(Input begins)

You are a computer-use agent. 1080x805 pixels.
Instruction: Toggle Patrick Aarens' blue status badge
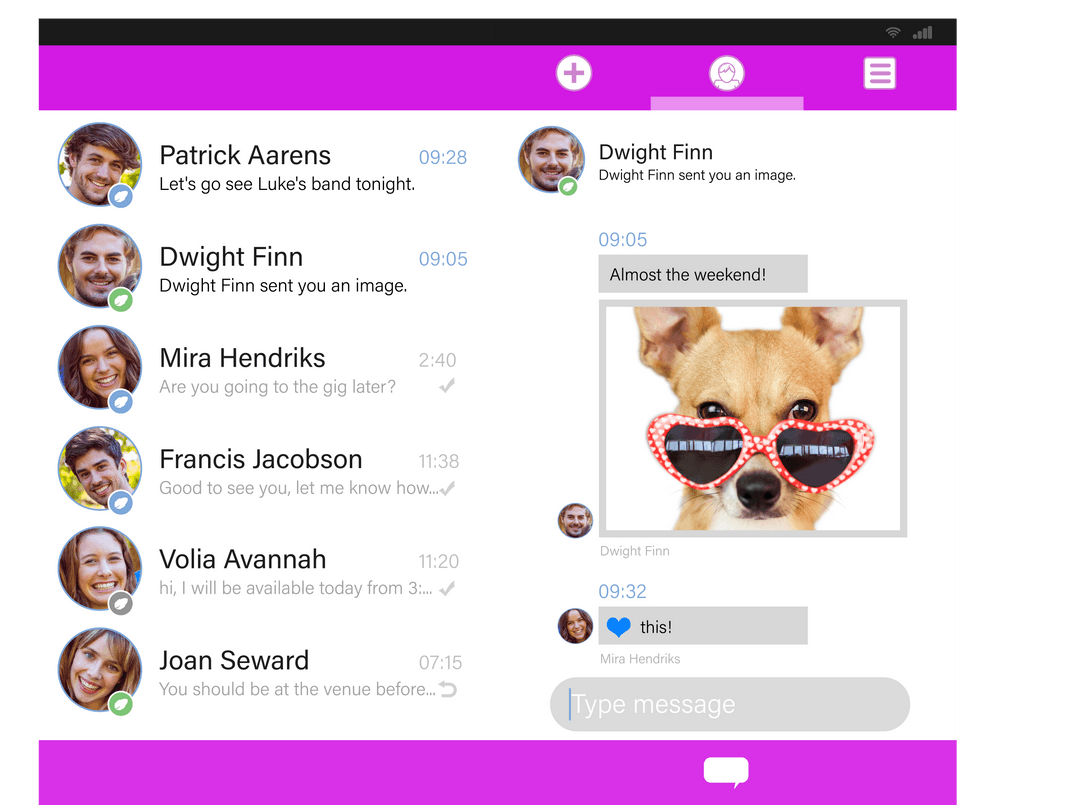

(Input ends)
(Input begins)

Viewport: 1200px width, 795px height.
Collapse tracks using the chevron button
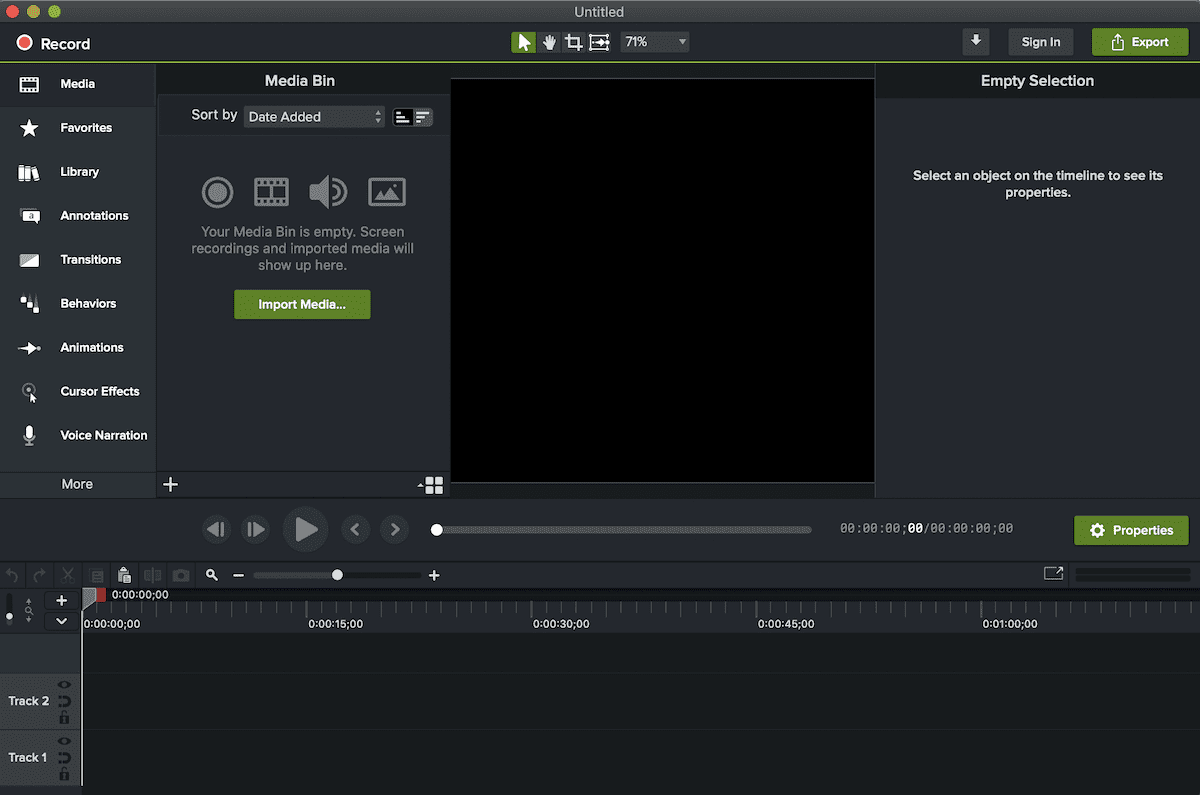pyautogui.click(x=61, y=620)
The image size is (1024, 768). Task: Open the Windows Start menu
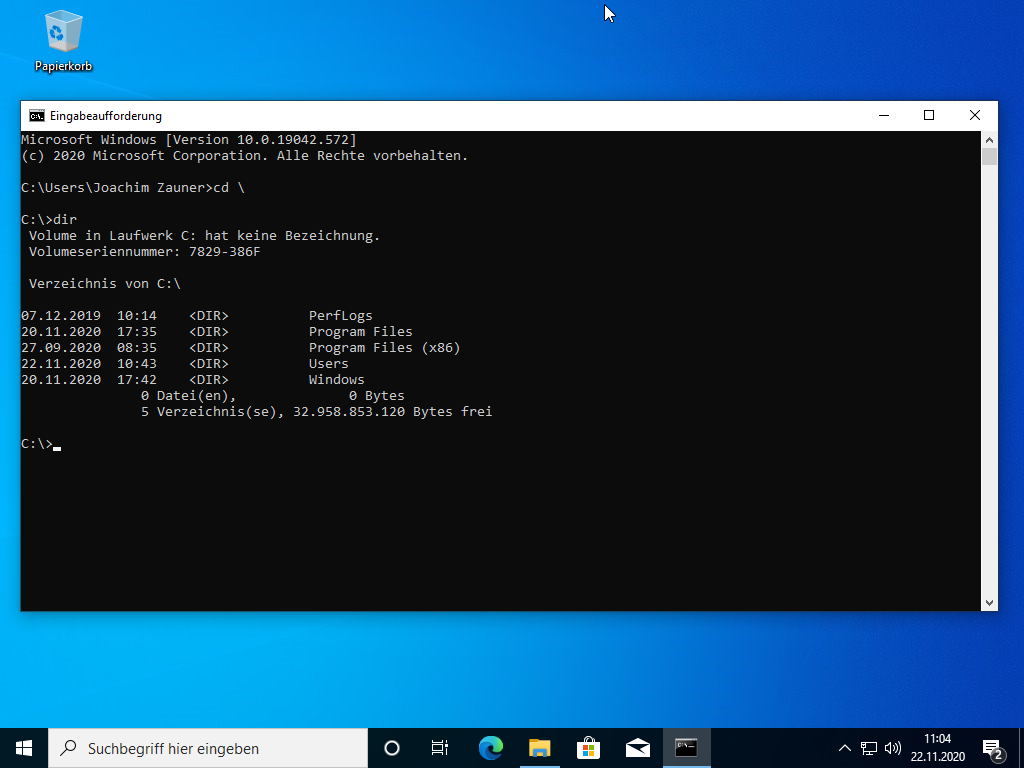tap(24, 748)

(Input ends)
(Input begins)

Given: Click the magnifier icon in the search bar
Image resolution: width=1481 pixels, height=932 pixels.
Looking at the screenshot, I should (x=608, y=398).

(Input ends)

◆ **Assigned task**:
Only the lines above starting at the one containing "You are a computer-use" and ending at the one containing "Instruction: Toggle Patrick", both included, are to be returned, exactly as they read.

◆ **Result of the task**:
You are a computer-use agent. 1080x805 pixels.
Instruction: Toggle Patrick Aarens' blue status badge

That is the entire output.